Saturday 4 July 2015

Taking Time to Smell the Roses

As work on the garden at La Petite Maison continues, and I swelter in the hot humid weather, I realised that engrossed as I am with all the digging, laying of cobbles to edge the winding path, planning seating areas and helping Mr Long Suffering install the heavy and cumbersome old railway sleepers to create new steps, I am in danger of missing experiencing my favourite time of the year.

So on a sultry muggy evening, after an unpleasant and sticky commute,


(view from car window as I sat - hot and fretting and not going anywhere quickly in the motorway traffic)

instead of racing home to don my gardening clothes, I deviated from my route by a mere fifteen minutes and took a stroll around the local Rose Gardens. The vast gardens with their sweeping grassy slopes and ancient trees are a world away from the stifling city where they reside, even though the motorway, which during rush hour masquerades as a car park, runs along part of the wooded perimeter of the park.
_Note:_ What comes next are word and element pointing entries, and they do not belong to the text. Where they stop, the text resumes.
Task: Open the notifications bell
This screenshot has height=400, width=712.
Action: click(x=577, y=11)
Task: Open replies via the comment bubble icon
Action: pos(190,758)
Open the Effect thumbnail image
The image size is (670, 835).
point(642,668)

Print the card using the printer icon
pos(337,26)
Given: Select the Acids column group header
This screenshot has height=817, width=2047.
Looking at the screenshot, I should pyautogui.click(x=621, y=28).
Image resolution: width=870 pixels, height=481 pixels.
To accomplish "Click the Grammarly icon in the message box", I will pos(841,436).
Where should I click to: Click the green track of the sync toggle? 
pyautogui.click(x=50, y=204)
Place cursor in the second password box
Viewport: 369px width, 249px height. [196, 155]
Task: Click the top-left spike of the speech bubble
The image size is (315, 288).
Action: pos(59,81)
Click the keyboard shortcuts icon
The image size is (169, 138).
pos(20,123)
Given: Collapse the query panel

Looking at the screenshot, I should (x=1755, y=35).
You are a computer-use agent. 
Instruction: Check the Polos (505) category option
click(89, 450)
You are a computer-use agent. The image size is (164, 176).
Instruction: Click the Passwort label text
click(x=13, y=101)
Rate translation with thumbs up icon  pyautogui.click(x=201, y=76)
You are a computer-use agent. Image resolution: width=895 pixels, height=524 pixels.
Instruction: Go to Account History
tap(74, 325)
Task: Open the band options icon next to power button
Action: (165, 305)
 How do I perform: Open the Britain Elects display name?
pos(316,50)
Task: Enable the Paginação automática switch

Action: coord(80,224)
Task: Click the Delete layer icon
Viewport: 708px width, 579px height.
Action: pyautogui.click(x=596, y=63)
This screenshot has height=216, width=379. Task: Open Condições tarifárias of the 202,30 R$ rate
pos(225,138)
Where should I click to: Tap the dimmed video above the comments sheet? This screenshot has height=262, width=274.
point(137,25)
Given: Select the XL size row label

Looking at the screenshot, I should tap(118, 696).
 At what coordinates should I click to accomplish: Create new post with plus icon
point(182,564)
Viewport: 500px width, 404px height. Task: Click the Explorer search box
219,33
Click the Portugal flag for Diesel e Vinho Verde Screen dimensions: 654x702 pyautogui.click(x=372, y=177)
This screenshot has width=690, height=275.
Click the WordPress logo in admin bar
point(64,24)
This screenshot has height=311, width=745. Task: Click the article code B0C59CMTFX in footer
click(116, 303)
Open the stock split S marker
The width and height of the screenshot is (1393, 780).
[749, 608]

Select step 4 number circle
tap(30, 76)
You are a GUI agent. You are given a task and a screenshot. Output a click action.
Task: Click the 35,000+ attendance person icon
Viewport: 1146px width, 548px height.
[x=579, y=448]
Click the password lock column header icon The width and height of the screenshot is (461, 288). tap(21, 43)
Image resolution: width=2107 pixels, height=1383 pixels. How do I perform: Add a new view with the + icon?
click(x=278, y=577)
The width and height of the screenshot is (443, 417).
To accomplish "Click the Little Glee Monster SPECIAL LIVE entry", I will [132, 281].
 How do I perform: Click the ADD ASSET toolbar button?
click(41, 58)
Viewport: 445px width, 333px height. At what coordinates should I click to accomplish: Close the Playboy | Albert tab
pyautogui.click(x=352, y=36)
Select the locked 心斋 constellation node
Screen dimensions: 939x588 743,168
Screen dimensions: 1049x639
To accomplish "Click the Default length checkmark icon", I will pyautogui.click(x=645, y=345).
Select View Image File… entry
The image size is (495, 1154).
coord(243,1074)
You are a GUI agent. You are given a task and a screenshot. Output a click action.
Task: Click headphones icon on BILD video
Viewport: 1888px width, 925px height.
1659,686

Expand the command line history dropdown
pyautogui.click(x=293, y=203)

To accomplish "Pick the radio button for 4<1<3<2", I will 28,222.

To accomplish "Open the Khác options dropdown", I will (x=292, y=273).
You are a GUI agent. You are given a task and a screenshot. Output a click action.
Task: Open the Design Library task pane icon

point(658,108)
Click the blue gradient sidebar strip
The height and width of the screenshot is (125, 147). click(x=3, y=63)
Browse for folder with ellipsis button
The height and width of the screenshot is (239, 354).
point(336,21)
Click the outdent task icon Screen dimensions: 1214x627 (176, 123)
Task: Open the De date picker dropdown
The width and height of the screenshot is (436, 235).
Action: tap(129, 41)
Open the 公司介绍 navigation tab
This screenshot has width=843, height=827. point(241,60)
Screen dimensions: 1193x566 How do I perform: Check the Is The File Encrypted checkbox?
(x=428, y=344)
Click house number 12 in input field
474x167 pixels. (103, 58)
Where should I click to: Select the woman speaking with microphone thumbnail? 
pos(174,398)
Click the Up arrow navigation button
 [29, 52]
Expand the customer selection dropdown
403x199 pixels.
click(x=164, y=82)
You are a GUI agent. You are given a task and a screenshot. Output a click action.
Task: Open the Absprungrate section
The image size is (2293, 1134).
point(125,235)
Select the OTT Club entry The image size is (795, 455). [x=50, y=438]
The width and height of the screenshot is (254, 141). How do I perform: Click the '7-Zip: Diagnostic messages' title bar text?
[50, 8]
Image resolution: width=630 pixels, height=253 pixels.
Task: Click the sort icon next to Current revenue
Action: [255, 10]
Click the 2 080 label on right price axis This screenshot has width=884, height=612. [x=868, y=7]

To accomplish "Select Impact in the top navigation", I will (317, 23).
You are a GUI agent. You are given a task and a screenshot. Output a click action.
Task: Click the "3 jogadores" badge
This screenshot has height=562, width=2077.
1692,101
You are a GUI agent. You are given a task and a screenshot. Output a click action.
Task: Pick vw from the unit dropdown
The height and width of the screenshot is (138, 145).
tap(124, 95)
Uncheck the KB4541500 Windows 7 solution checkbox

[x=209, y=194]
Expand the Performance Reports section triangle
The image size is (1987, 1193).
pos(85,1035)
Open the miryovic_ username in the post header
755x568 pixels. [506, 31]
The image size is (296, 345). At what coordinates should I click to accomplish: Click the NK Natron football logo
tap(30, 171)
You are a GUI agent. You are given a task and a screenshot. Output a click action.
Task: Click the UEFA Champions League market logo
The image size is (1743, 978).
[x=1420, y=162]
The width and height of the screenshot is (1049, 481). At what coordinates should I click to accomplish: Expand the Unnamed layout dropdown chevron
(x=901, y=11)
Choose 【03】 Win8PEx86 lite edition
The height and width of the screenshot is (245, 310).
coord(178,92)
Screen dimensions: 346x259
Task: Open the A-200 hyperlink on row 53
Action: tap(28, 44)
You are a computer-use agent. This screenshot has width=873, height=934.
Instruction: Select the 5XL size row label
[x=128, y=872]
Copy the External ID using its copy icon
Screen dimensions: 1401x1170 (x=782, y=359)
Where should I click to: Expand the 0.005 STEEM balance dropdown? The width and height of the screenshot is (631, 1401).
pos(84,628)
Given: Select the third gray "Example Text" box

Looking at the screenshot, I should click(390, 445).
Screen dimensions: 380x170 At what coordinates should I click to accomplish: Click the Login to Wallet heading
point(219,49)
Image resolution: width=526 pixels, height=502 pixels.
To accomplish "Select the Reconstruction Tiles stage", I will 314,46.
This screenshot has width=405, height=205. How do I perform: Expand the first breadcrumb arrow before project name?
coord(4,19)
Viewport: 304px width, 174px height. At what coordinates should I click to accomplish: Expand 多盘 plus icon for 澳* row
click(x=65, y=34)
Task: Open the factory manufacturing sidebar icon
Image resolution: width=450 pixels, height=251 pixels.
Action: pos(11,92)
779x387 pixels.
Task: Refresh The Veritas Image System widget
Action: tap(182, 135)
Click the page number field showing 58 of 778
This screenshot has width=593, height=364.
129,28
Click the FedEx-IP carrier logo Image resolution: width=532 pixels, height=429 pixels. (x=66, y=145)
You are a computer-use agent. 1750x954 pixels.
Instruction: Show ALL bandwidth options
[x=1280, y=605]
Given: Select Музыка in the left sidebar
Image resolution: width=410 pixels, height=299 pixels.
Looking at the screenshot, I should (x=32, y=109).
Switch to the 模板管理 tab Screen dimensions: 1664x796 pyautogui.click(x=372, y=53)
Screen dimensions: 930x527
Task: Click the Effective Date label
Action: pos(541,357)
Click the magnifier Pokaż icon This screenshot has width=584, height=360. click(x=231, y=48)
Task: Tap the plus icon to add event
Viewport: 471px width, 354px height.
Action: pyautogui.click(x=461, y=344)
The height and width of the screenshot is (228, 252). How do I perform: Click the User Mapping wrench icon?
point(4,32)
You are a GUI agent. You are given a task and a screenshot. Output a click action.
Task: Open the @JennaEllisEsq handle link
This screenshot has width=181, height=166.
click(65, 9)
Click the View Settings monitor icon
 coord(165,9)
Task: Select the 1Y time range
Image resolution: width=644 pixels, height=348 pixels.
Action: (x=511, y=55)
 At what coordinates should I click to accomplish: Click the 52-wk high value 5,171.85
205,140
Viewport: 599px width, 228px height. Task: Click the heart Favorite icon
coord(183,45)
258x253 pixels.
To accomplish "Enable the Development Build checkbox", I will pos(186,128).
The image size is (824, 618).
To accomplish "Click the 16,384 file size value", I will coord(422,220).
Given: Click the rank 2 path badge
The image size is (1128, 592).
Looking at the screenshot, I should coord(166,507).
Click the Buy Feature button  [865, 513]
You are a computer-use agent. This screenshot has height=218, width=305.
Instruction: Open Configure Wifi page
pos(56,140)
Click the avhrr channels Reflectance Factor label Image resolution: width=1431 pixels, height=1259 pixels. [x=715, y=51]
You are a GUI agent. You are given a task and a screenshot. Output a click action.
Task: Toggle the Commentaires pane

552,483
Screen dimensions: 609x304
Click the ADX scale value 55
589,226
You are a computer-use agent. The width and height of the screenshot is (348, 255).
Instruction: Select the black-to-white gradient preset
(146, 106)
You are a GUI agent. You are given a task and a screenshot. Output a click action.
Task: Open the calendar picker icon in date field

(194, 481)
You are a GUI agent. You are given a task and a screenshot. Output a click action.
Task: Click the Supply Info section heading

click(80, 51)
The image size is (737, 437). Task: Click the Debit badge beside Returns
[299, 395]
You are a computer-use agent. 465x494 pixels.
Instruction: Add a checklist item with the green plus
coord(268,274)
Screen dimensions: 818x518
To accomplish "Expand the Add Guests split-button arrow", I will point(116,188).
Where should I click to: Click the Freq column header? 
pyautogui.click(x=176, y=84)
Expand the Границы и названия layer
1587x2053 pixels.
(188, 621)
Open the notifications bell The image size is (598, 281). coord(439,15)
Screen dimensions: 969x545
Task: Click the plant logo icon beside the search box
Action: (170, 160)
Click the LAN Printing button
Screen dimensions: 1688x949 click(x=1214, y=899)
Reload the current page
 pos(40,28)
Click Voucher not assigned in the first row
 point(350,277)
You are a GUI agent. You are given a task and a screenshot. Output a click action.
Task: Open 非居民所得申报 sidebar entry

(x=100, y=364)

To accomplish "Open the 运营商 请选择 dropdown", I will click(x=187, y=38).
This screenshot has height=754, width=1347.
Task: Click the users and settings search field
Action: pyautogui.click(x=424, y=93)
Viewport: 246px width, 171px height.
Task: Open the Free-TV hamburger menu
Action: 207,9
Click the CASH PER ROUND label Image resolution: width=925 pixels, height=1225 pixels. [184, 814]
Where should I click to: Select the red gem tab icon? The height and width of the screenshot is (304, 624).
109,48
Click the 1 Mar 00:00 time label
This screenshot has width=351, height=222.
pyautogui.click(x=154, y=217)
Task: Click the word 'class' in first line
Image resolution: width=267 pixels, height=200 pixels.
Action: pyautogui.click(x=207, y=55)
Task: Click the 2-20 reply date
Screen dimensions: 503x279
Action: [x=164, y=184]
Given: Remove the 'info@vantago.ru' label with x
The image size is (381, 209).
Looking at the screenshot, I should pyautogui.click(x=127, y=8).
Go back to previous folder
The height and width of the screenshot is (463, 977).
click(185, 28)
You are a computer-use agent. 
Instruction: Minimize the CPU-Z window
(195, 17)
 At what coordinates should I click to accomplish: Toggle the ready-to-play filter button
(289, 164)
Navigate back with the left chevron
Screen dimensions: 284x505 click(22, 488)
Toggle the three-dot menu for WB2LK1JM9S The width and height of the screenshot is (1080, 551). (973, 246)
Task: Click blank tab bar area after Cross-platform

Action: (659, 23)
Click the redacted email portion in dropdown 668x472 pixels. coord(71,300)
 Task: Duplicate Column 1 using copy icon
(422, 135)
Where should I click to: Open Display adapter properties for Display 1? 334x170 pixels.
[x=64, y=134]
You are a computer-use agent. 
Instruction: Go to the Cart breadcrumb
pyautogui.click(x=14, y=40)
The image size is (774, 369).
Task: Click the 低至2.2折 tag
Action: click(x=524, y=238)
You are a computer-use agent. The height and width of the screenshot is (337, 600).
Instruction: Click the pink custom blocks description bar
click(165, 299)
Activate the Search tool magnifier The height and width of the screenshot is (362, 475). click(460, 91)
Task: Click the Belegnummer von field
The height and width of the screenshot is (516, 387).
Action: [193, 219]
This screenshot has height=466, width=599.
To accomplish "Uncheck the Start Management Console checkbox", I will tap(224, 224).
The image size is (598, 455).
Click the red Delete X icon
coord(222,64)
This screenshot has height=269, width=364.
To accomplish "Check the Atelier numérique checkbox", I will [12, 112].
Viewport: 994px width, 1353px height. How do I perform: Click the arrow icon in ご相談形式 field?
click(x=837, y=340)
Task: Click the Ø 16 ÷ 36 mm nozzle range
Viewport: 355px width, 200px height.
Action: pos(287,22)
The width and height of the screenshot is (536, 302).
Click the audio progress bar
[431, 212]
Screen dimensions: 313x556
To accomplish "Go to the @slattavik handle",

The trees stood stately and majestic, motionless in the sultry air; 


below them at their feet a patchwork of roses. 





The fragrance of roses, freshly cut grass and trees wafted around me, as I took a deep breath, drank in the scent and felt as though I had been holding my breath for months.

I wandered around the rose beds, the familiar roses greeted me like old friends as they flourished in the hot sunshine, 


Comte de Chambord


and


Louise Odier,

though many were in need of deadheading and a few of the beds were badly neglected. 


William Lobb Moss Rose

The tall William Lobb moss roses were in a terrible state, tangled together, as unsupported they have fallen over, battered by strong winds and heavy showers that preceded this unexpected heatwave.

Some of the roses were stunning;


the bourbon rose Madame Isaac Perier


was superb,  


 heavily perfumed,


 huge rich blooms



softening the colour of the masses of deep crimson flowers


produced by the floriferous rose Albert Colomb.



The gorgeous soft, velvety blooms frame the beautiful old house that once belonged to Lady Dixon, but now regretfully is being allowed to fall into disrepair.




The paler blush pink of Centifolia Rosa Fantin-Latour was more delicate, the scent as exquisite as the beautiful furled petals of the roses.


Constance Spry was outstanding



 - huge blooms like pink waterlilies held upright on strong growth.


This rose is growing outside the front door of La Petite Maison, but although it is healthy and undoubtedly beautiful, it flowers only once in June and so I am tempted to replace it with a smaller flowered climbing rose, that flowers repeatedly.

A long-flowering clematis grow through it to combat this problem, but with so many other gorgeous roses to choose from, I am undecided as to whether the brief monthly beauty of Constance Spry is just a luxurious waste that doesn't compensate for the eleven remaining months without flowering.




David Austin's rose Mortimer Sackler caught my eye. The almost thornless dark stems and foliage is as graceful and attractive as the soft pink roses.  




Crimson / purple Gallica Rose Charles de Mills is a must have on my list of plants for the garden. 


Reine des Violettes is also on my list, but today although the roses were pretty, they were sparse and I was briefly tempted to take it off the list and replace it with Madame Isaac Perier.

But then again, maybe I shall just get both! 

I was not alone - a little bunny appeared from below the bushes, nibbling at the grass in front of me.  



A movement distracted him and he turned and hopped unhurriedly back towards the shelter of the bushes, his little white tail bobbing up and down behind him.



My walk amongst the roses and the statuesque trees did me good, grounding me and reconnecting me again with nature. 

Looking at the roses as part of the landscape was revitalising, and made me realise that with the pressure of taking on so much all the time and trying to get everything "exactly right", I have become weighed down; my mind stuck, fixated on small things, meaning that I have been incapable of standing back and feeling relaxed and free enough to refocus in order to see the big picture!